ProQuest LLC, Ph.D. Dissertation, Kent State University
Within the field of school psychology there exists literature for school psychologists working with specific ethnic and linguistic groups (Frisby & Reynolds, 2005; Tomes, 2011). The Arab American population is estimated to be 3.6 million (Arab American Institute, 2012). However, there is a paucity of school psychology research on Arab American students and families (Goforth, 2011; Haboush, 2007). As active members of the special education process, school psychologists will benefit from information regarding Arab American cultural and religious beliefs about special education and disabilities. Such information will assist them in providing culturally sensitive and appropriate services to students and families. This study utilized a phenomenological qualitative approach to illuminate Arab Americans parents' experiences with their children's encounters with the special education process and perceptions of their children's disabilities. Phenomenological data analysis revealed four core themes. First, parents attached significance to specific steps within the special education process and to cultural stigmas around special education and disabilities. Next, parents reflected on special education services and key relationships.
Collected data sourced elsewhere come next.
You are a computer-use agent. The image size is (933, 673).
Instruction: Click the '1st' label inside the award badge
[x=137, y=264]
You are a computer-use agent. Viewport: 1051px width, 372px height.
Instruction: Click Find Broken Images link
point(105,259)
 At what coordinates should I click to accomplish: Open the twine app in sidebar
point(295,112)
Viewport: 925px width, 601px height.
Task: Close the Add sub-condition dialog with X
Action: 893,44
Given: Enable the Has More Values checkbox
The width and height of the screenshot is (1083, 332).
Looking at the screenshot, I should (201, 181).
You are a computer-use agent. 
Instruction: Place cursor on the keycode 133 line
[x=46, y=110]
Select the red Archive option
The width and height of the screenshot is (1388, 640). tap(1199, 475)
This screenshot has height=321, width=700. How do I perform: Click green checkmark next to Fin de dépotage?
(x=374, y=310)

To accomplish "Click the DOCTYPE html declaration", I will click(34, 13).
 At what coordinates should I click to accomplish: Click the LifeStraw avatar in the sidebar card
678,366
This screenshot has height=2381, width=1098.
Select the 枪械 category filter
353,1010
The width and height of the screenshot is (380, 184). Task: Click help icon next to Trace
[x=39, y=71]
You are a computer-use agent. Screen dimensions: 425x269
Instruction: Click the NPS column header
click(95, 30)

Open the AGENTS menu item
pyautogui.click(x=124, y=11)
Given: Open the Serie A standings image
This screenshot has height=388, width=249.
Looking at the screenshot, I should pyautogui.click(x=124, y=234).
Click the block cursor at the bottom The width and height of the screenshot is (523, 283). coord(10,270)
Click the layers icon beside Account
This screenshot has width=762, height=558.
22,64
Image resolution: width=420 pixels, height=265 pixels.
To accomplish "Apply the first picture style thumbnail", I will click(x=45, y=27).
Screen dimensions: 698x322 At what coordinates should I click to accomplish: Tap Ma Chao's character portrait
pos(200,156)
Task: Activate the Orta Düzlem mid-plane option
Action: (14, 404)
Additionally, parents discussed their children's abilities, their understandings of special education, and their advocacy work. Finally, parents reported that their goals for their children had not changed as a result of the special education process, although the goals were tailored to their children's identified disabilities. These findings have significant implications for professionals working with Arab American students and their parents. Recommendations are made for culturally sensitive school psychology practice with Arab Americans. Suggestions are provided for further research on this important yet under-researched topic. [The dissertation citations contained here are published with the permission of ProQuest LLC. Further reproduction is prohibited without permission. Copies of dissertations may be obtained by Telephone (800) 1-800-521-0600. Web page: http://www.proquest.com/en-US/products/dissertations/individuals.shtml.]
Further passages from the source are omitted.